Christian Lapie, citoyen artiste en Champagne

2002

Le Monde

"Né en 1955 en Champagne, Christian lapie demeure fort peu connu en France. Sa carrière s'est faire pour l'essentiel à l'étranger : au Japon (1987), en Australie (1990), au Brésil, et surtout en Allemagne et en Suisse, où vivent ses principaux collectionneurs.

Or Christian Lapie est viscéralement attaché au bord de la rivière où il est né, où il vit, où il travaille. Il connaît sa terre, la sait chargée d'histoire : pas un soc de charrue qui, l'égratignant, n'en fasse surgir un vestige enfoui, témoignage guerrier le plus souvent, recouvert d'un humus lourd.

Cette méconnaissance dans son propre pays s'est brutalement évanouie en 1994, quand fut ajournée sine die une commande publique de la ville de Reims, celle d'un mémorial de la reddition des armées du IIIe Reich. L'oeuvre avait déplu à la veuve du général Jodl, l'un des signataires, qui s'en était inquiétée auprès de l'Elysée (Le Monde du 15 février 1994) : les édiles affrayés avaient renoncé au monument. Lapie leur fit un procès, qu'il gagna, et fut invité à exposer à Berlin, par des Allemands moins pusillanimes.

Caractéristique de son travail, l'oeuvre était une réplique en ciment de la table sur laquelle fut signé l'acte de reddition. En émergeaient des fers à béton, comme autant de personnages d'un "Kriegspiel", évoluant sur un moulage en creux de jouets guerriers, le tout, ou presque, peint en rose. Lapie entendait "appeler à une certaine vigilance quant aux causes des conflits présents et à venir".
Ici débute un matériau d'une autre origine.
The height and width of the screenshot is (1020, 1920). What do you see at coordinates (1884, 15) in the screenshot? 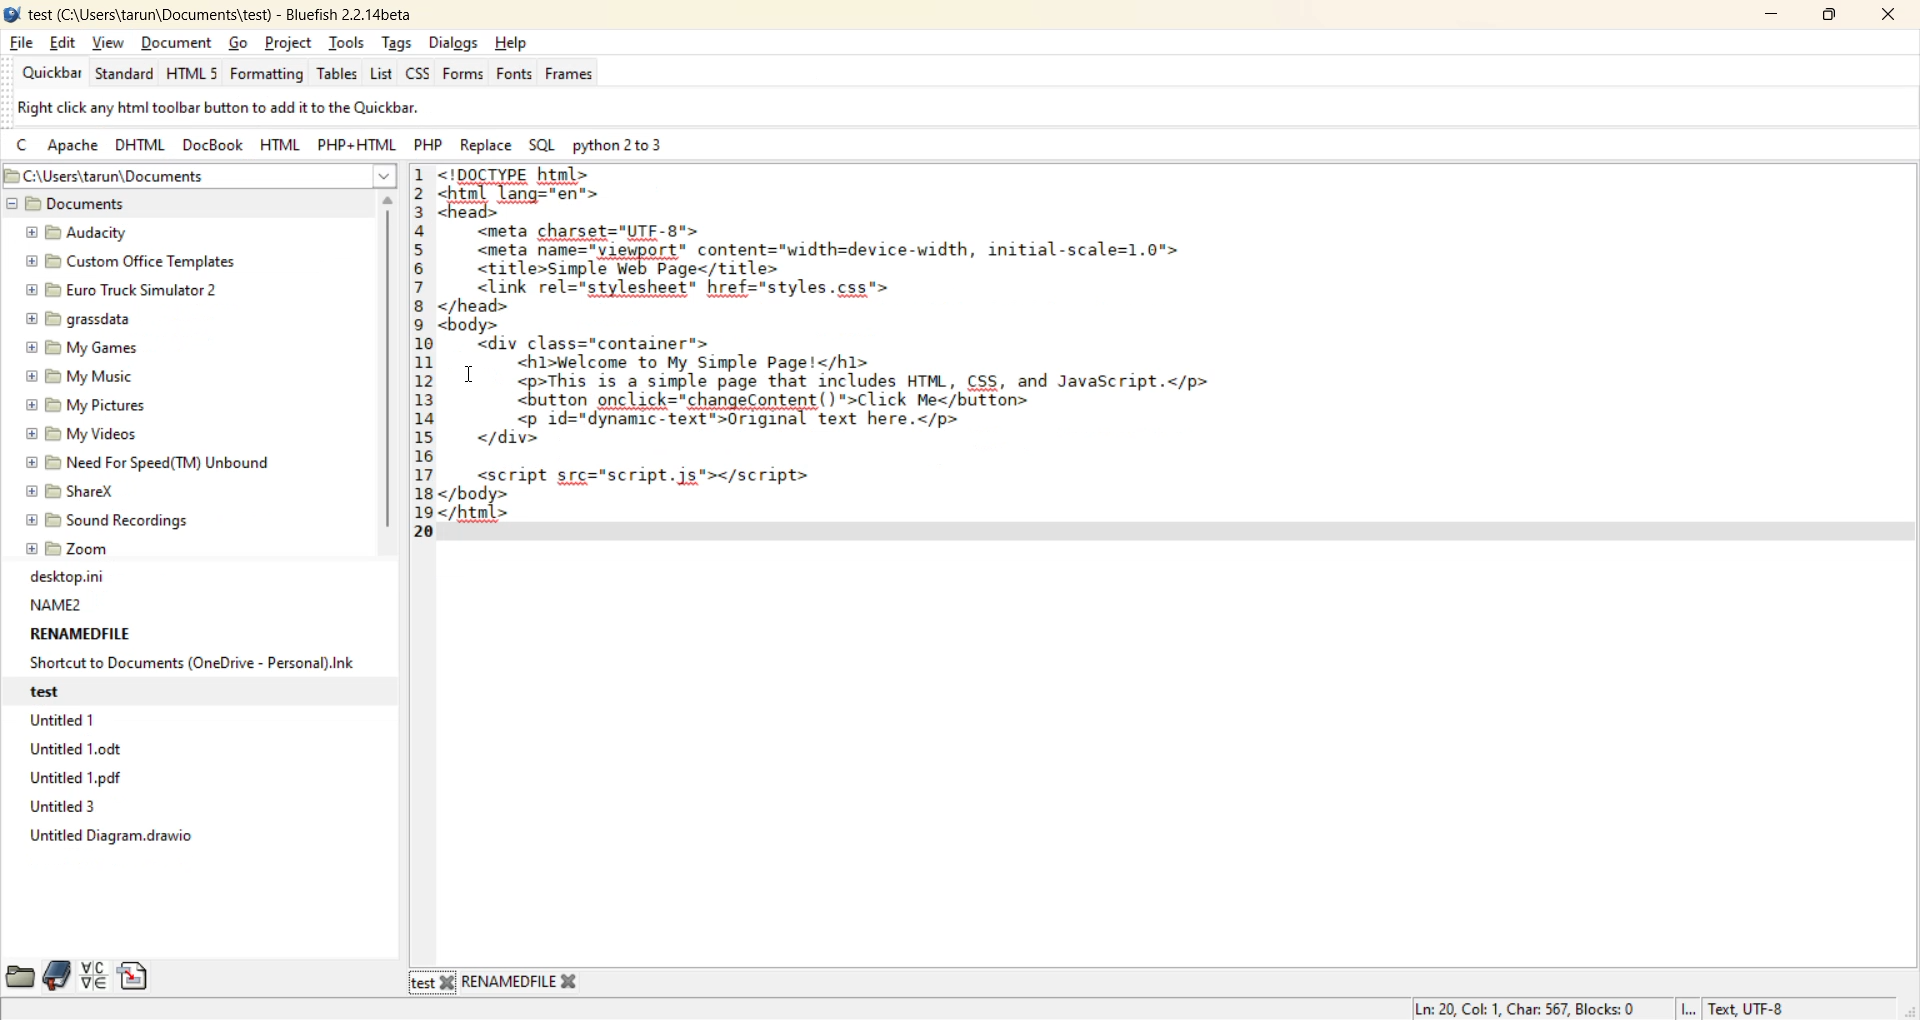
I see `close` at bounding box center [1884, 15].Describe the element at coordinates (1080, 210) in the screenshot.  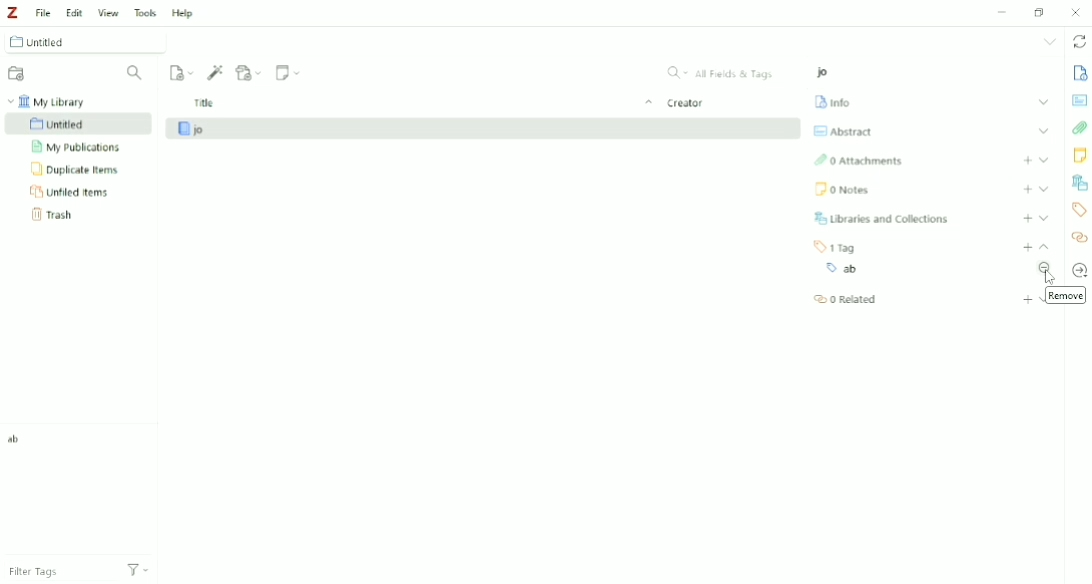
I see ` Tags` at that location.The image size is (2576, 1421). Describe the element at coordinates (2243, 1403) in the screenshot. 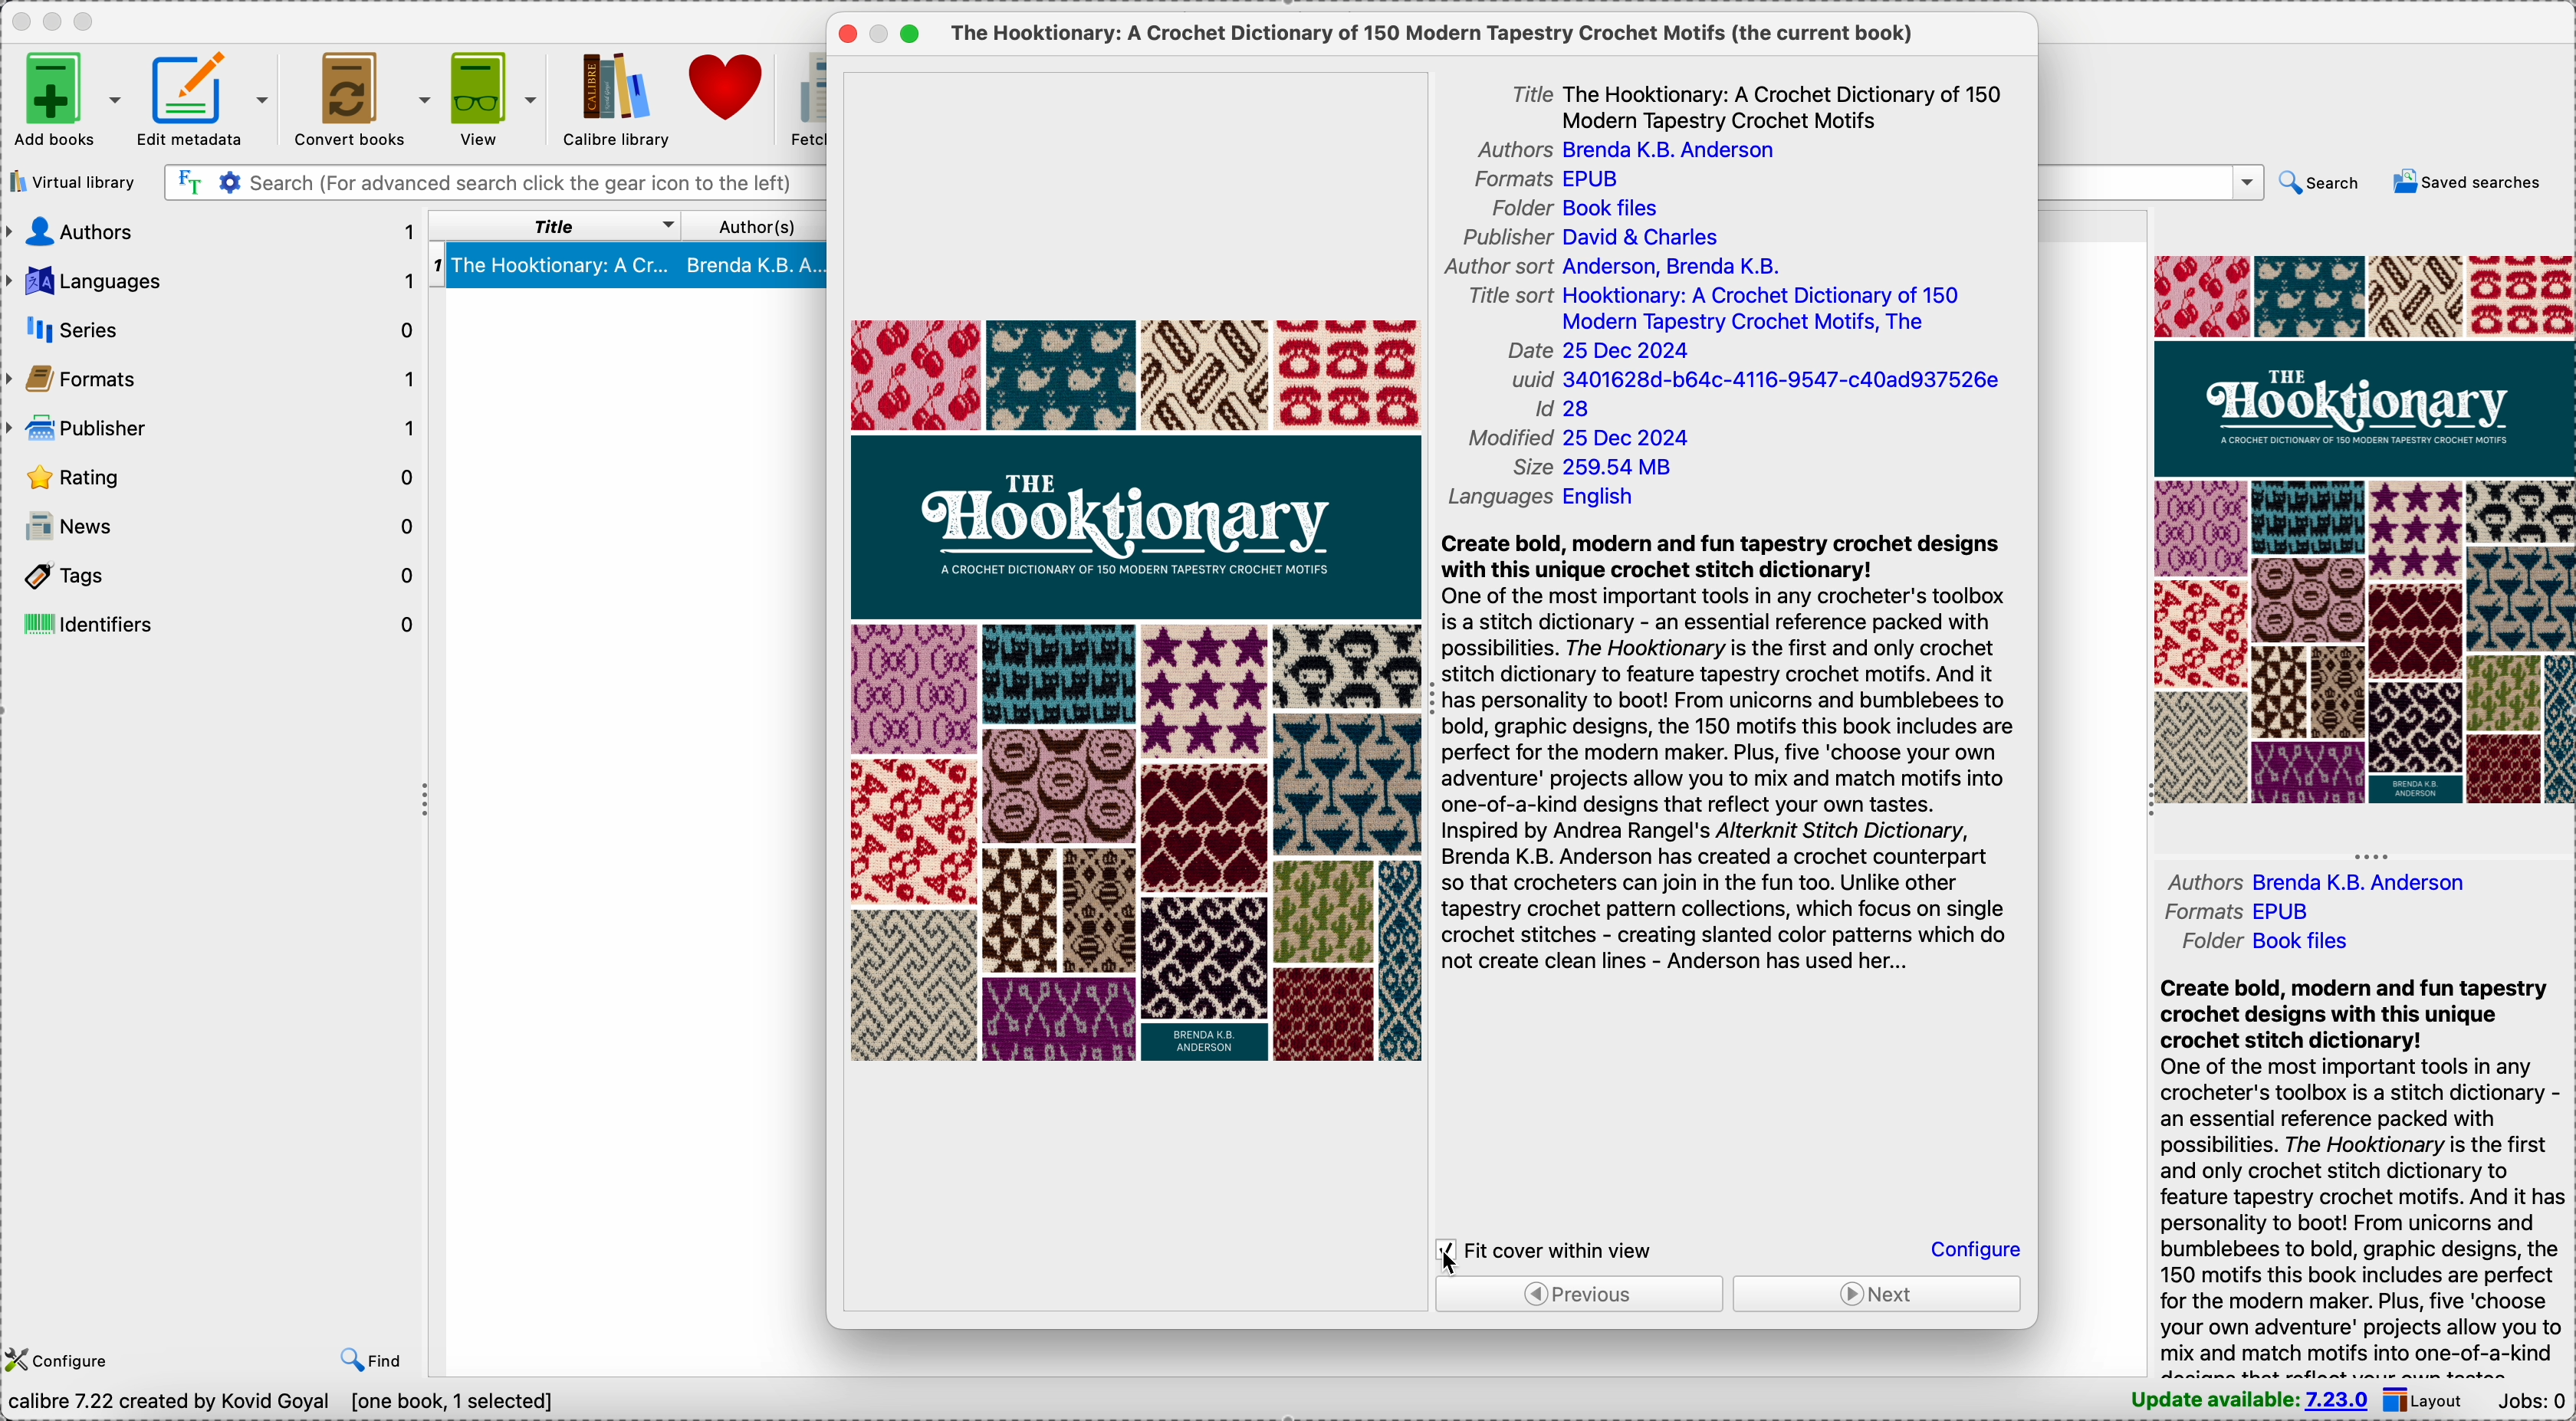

La polémique ne l'a pas rendu très populaire après des notables rémois. On appréciera d'autant plus la petite rétrospective que lui consacre le FRAC Champagne-Ardenne. Elle permet de mesurer le chemin parcouru, depuis ses interventions au Brésil, où, refusant de participer au pillage de la forêt amazonienne, il vint avec une jungle en papier peint frabriquée en France, jusqu'à la monumentale installation Travail-Volupté, série de stèles humanoïdes, taillées dans un bois brulé, qui sont alignées dans le parc de Schlossberg, à Forbach. Elle s'inscrit dans une lignée partant des ménhirs de Carnac, en passant par les Bourgeois de Calais, et par certaines grandes figures de Dodeigne.

Un travail fait de jeu et de gravité, sans exclure une certaine ferveur, de celle qui peut saisir les artistes lorsqu'ils se mêlent des citoyens."